Exercise brief »
Keep every line of the data below that has the string "gmail" and present those lines.
Start of Block
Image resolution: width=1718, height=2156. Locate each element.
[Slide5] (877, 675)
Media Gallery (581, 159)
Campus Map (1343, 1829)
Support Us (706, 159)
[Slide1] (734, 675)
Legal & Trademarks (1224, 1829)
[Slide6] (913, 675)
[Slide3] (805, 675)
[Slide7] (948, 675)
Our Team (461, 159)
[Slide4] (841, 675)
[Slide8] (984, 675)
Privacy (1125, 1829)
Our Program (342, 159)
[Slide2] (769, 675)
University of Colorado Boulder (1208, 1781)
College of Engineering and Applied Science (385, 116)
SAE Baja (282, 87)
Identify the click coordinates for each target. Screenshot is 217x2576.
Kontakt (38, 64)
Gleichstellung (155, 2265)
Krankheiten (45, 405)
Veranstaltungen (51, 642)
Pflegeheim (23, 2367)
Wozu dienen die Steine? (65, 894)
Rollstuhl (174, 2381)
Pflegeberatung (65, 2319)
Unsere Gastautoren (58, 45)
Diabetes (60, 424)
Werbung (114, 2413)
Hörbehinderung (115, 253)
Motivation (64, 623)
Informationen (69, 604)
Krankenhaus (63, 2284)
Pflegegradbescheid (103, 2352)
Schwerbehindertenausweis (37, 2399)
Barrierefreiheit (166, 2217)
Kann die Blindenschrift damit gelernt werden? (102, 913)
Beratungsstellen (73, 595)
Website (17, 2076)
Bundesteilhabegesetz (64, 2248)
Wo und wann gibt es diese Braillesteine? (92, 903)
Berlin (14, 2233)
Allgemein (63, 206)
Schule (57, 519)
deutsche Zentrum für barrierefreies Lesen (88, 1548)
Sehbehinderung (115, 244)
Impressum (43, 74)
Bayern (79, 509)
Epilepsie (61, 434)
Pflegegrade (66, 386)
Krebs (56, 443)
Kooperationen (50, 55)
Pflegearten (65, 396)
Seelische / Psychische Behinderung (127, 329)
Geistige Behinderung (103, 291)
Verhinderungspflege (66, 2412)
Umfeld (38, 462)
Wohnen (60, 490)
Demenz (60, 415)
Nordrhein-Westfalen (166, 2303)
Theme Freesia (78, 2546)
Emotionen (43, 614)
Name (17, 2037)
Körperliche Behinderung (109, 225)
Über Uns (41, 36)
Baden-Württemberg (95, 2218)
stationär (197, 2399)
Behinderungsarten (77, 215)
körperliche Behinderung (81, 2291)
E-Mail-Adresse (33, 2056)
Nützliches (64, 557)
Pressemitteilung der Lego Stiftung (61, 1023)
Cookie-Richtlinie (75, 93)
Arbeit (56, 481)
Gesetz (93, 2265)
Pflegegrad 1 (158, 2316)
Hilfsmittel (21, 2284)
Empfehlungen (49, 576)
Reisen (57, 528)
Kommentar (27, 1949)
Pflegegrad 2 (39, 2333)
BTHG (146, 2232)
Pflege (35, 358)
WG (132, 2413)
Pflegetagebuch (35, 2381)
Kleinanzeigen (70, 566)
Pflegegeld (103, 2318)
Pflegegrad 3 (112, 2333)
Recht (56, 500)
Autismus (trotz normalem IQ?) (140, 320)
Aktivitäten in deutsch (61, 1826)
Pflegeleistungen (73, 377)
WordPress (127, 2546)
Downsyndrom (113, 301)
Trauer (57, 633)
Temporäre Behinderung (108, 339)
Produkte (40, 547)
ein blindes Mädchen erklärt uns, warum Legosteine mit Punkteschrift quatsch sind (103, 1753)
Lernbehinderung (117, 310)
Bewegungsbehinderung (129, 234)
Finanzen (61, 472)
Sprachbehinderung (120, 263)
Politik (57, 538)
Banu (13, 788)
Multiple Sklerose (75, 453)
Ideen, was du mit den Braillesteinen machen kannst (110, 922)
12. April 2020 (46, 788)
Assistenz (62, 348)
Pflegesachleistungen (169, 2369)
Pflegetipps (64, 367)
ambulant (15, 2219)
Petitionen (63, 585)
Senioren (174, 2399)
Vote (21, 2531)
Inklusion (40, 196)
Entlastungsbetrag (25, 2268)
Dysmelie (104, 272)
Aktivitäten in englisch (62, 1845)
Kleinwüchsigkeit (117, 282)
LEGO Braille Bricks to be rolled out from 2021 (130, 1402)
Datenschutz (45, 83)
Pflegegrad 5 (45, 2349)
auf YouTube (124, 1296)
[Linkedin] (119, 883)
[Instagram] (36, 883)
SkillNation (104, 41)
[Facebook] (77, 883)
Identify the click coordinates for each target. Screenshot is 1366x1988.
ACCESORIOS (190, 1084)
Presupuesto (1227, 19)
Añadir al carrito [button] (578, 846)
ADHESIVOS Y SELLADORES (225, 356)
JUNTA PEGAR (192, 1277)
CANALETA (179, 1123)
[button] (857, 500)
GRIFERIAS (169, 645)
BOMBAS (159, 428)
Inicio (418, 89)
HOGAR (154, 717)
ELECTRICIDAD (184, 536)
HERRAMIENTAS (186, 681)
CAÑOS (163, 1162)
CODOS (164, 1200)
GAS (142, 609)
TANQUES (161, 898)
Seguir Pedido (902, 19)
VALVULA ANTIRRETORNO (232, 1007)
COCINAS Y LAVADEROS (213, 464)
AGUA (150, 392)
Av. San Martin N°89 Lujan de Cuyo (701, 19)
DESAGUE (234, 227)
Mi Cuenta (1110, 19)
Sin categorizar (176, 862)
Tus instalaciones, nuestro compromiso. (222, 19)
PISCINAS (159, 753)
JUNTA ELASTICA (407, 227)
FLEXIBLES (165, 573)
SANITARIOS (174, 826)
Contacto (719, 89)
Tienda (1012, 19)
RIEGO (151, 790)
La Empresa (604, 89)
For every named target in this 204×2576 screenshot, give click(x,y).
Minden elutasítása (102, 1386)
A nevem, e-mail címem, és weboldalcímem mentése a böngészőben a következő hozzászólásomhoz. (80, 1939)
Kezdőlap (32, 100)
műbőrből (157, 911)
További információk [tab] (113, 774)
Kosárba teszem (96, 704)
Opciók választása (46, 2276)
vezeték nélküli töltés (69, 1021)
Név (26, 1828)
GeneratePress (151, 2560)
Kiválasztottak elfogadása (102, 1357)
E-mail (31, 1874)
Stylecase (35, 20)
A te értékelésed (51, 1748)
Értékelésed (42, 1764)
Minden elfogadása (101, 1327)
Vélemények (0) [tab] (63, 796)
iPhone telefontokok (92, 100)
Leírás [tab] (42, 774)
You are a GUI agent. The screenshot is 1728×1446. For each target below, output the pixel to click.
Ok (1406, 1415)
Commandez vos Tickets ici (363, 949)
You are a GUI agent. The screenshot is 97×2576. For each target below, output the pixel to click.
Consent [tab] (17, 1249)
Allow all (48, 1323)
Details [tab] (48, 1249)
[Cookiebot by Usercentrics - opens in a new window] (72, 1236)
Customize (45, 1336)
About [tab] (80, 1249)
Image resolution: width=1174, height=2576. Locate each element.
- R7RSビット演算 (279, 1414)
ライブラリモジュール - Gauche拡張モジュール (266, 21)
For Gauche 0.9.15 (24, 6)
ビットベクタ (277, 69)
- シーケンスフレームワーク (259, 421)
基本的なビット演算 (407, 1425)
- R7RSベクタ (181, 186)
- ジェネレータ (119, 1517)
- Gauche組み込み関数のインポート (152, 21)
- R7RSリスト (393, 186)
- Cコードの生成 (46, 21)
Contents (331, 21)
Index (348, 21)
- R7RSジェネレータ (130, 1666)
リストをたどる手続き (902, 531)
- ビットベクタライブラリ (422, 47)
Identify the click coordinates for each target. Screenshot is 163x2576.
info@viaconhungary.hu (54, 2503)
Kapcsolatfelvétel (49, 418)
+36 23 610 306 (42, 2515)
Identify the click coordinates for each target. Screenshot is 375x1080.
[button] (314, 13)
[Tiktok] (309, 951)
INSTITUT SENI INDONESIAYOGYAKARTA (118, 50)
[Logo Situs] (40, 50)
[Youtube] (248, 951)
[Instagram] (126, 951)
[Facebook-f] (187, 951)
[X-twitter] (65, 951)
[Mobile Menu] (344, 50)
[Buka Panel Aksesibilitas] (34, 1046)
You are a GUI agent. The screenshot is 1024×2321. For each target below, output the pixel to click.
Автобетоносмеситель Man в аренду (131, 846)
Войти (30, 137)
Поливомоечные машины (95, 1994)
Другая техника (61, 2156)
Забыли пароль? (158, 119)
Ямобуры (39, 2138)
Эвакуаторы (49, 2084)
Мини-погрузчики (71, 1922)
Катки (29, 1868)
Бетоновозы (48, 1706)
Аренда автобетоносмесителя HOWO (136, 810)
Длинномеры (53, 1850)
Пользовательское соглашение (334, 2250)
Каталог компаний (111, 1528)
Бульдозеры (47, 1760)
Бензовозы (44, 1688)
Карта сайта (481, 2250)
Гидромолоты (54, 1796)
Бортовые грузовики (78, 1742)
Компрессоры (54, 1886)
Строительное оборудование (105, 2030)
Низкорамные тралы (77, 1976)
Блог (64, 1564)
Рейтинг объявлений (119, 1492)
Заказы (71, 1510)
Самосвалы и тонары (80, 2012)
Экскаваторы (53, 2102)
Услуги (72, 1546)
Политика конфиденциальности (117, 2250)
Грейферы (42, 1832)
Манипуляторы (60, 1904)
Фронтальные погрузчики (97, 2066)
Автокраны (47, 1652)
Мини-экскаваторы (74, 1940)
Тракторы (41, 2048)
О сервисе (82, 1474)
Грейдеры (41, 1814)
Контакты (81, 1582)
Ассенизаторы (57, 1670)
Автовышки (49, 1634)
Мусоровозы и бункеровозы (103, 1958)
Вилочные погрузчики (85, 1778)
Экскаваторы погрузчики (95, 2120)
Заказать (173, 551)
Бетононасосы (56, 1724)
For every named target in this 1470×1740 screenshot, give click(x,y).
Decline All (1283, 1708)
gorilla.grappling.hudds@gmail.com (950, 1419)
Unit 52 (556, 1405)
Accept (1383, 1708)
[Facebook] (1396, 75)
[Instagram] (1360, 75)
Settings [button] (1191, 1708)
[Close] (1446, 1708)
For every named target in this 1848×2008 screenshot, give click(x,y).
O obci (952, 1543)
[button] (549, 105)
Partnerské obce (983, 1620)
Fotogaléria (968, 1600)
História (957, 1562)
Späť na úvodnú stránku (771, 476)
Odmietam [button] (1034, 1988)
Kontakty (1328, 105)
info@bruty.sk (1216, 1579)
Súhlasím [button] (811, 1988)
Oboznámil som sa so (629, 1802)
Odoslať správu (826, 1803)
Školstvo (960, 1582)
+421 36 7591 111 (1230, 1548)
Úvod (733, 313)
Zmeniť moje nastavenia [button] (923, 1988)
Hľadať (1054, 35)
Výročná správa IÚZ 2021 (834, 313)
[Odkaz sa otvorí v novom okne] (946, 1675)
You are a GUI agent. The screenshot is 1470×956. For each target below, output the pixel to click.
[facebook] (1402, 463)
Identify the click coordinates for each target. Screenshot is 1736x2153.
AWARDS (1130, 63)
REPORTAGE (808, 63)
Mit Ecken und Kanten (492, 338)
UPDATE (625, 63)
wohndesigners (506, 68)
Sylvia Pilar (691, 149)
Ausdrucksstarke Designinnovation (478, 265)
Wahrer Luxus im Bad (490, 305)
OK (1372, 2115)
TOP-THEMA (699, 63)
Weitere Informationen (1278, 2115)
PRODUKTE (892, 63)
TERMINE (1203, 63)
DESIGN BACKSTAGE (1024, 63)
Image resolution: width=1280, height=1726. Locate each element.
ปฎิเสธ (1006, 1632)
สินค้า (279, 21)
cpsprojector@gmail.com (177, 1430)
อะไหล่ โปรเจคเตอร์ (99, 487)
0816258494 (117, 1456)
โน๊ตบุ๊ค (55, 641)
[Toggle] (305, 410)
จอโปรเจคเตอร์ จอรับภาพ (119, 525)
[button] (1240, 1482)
End of Block
Answer to this task »
gorilla.grappling.hudds@gmail.com (950, 1419)
cpsprojector@gmail.com (177, 1430)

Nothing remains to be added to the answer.